§ **Data shown**:
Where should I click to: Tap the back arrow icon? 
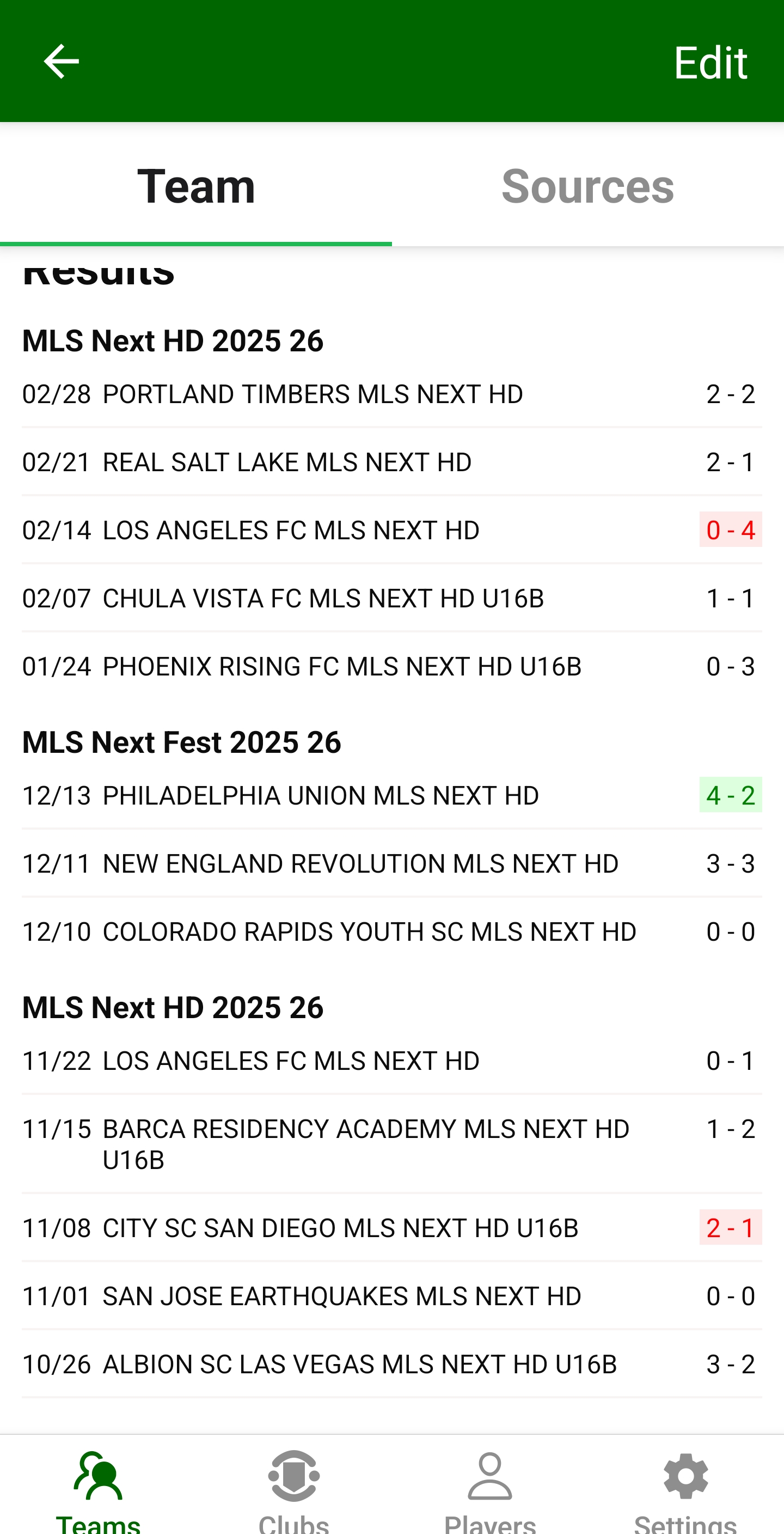pos(61,62)
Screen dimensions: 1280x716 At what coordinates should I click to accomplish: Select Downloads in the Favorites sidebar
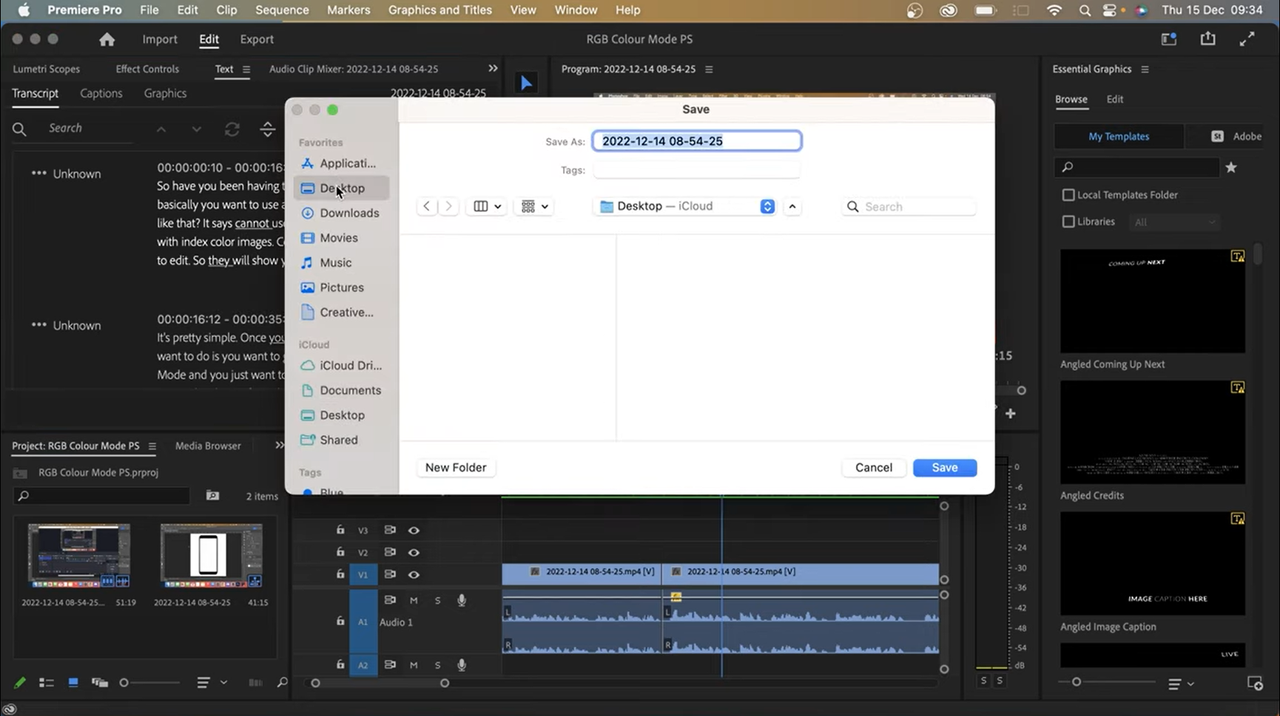[x=349, y=213]
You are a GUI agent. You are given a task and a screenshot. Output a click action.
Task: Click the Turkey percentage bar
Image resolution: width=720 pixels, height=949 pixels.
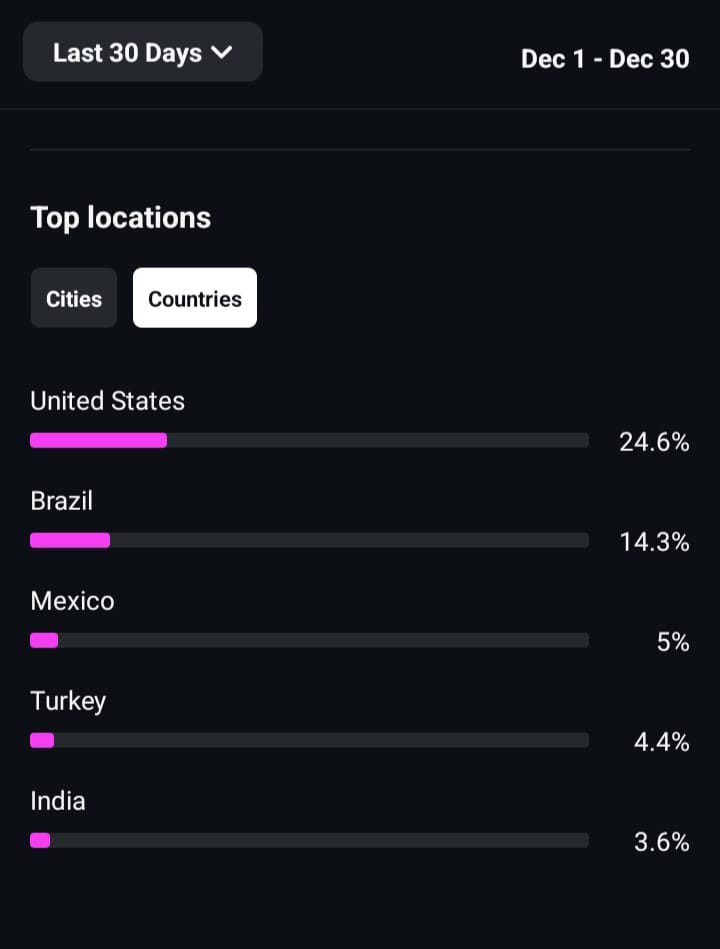(x=309, y=740)
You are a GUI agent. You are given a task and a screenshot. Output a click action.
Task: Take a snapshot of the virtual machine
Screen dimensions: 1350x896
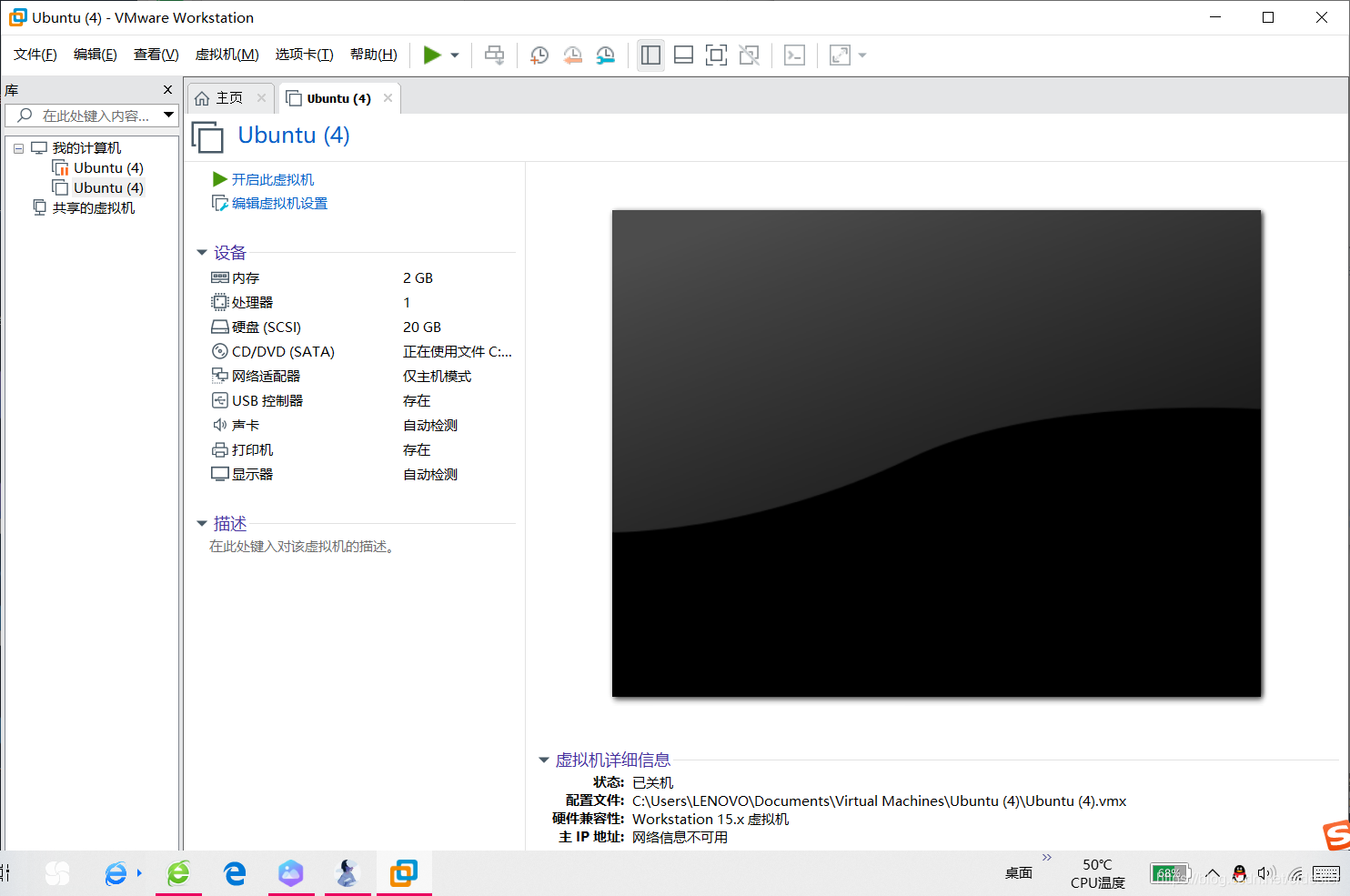tap(539, 55)
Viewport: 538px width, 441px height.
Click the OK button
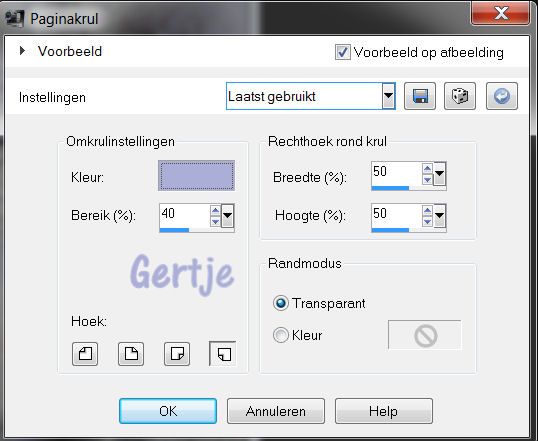(168, 411)

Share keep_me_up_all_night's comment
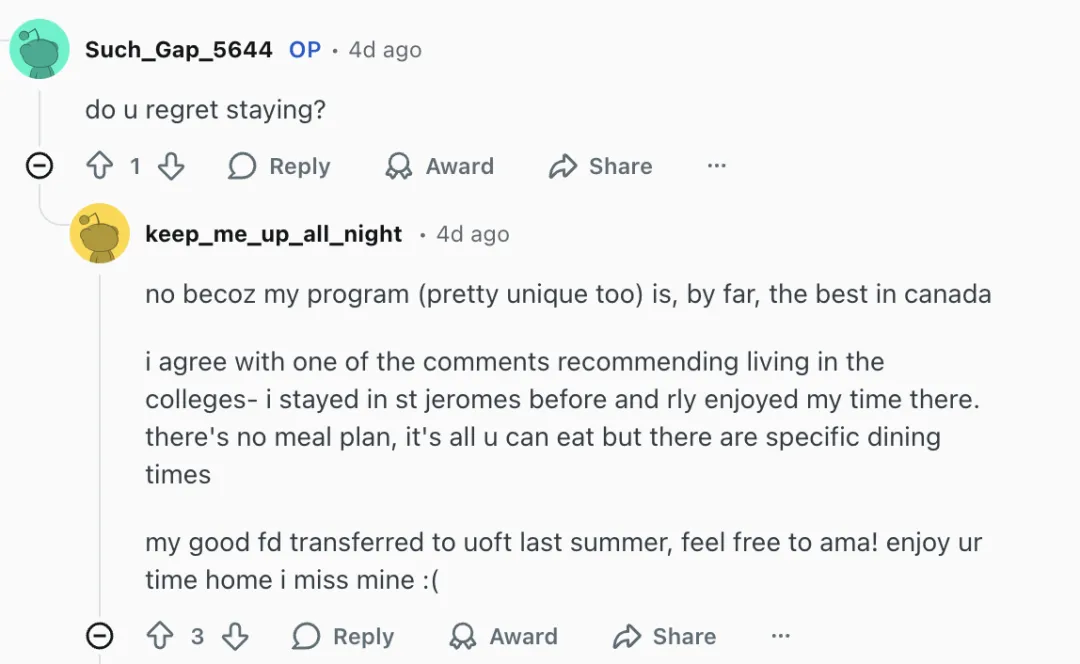665,636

§ **What to produce**:
Print the part of the listing above that opens with the line containing "Screen dimensions: 1280x716" and closes with the line containing "Task: Click the Turkey percentage bar". Copy it exactly, both ends included, and omit the pictures.

§ **Answer section**:
Screen dimensions: 1280x716 At what coordinates should I click to accomplish: Select Downloads in the Favorites sidebar
[x=349, y=213]
You are a GUI agent. You are given a task and a screenshot. Output a click action.
Task: Click the Turkey percentage bar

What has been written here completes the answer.